Schriftliche Aufgaben:
1: Prüfe bitte, ob die Aussagen (a), (b) und (c) mit dem Text über Kangaroo Island übereinstimmen. Antworte jeweils mit Ja oder Nein und zitiere die entscheidenden Worte des Textes wörtlich.

(a) Auf Kangaroo Island ist es etwas kühler als auf dem Festland.
(b) An der Emu Bay leben viele Emus.
(c) Den Strand an der Emu Bay darf man mit dem Auto befahren.
2: Schreibe den Text über die Reise nach Kangaroo Island im Anschluss an seinen letzten Satz weiter.

Text:
####################

Anderstouren

Das liebe Vieh…

Es sind die Tiere, die uns nach Kangaroo Island locken und uns die horrende Summe für die Fährüberfahrt noch einmal auf den Tisch legen lassen. Nirgendwo auf dem Festland sieht man Wildtiere in so großer Zahl wie hier. Deswegen sind wir mit Kamera und Stativ bewaffnet unterwegs und hoffen auf ein paar gute Aufnahmen.

Am ersten Tag fahren wir quer über die Insel in den Norden und zur Emu Bay. Emus gibt es dort zwar keine, dafür aber einen herrlichen Strand, den man cooler Weise mit dem Auto befahren darf. Wir parken also direkt am Wasser, Badezeug an und nichts wie rein. Denn es ist heiß. Gestern in Adelaide wurde überall auf Leuchttafeln vor der extremen Hitze gewarnt und das Thermometer erreichte wieder die 45. Auf Kangaroo Island ist es glücklicherweise immer etwas kühler als auf dem Festland, aber die 35 Grad heute sind auch ein Wort. Die Hitzewelle und die damit einhergehende Trockenheit sind auch hier nicht spurlos vorbei gegangen. Mit der Trockenheit haben die Inselbewohner ohnehin jedes Jahr zu kämpfen, aber so schlimm wie jetzt war es schon lange nicht mehr. Die Wiesen sind braun und verdorrt, die Wasserlöcher und Seen allesamt ausgetrocknet und das ganze Land bettelt nach Wasser.

####################

Bereitgestellte Daten:
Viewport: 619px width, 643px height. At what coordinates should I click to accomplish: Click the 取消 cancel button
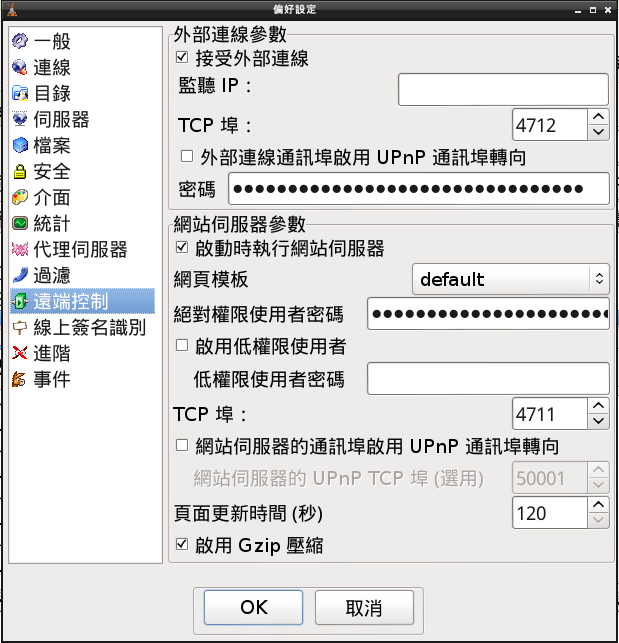pyautogui.click(x=364, y=607)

####################

Vorgegebene Antworten:
1:
(a) Ja: „Auf Kangaroo Island ist es glücklicherweise immer etwas kühler als auf dem Festland“
(b) Nein: „Emus gibt es dort zwar keine“
(c) Ja: „einen herrlichen Strand, den man cooler Weise mit dem Auto befahren darf“

2:
Auf Kangaroo Island gibt es keine Hotels, weil man nicht genug Wasser für die Gäste bereit stellen könnte und die Bewohner behelfen sich mit großen Wassertanks und Wassergruben. Diese künstlichen Wasserlöcher sind jedoch für die Schafe und Rinder vorgesehen und gleich zweimal umzäunt, um sie vor den Kängurus, oder gar den Koalas zu schützen. Auf Kangaroo Island sind Koalas der Feind. Aus vier Tieren, die von dem Festland auf die Insel kamen, entwickelten sich 16.000, die bald alle Bäume kahl fraßen. Also setzte man sich zusammen und überlegte, wie mit der „Koala-Plage“ zu verfahren sei. Schließlich wurde ein Tierarzt beauftragt, die Koalas nach und nach zu kastrieren. Das muss man sich mal vorstellen. Was für ein Job! Der Gute verdient sich auf jeden Fall seither eine goldene Nase an seiner Lebensaufgabe. Allerdings scheint er recht erfolgreich zu sein, denn bisher haben wir keine Koalas gesehen.

Dafür kommen einige Delphine in die Bucht, während wir baden und wir sehen ihnen zu, wie sie durch die Wellen gleiten. Das Wasser ist herrlich klar und erfrischend und auch die Inselbewohner drängen an einem heißen Tag wie heute an den Strand. Im Lauf des Nachmittags herrscht dort ein reger Verkehr. Die Autos parken nebeneinander und man hält bei runtergekurbelter Scheibe ein kurzes Schwätzchen. Die Insel ist klein, man kennt sich. Auf dem Strand stehen bald an die 20 Jeeps, nur die Touristen mit ihren Wohnmobilen bleiben auf dem offiziellen Parkplatz vor dem Strand stehen. Ein weißer Pkw bleibt bis zur Achse im Sand stecken. Keine fünf Minuten später ist einer der Pickups zur Stelle und zieht ihn mühelos wieder heraus. Handschlag und weiter geht’s. Bei der Aktion hat sich der Pkw den rechten Kotflügel abgerissen, doch das scheint den Fahrer nicht sonderlich zu stören. Er setzt seine Fahrt am Strand munter fort und lässt sich den schönen Tag von ein paar Kratzern nicht verderben. Too easy. Australische Gelassenheit.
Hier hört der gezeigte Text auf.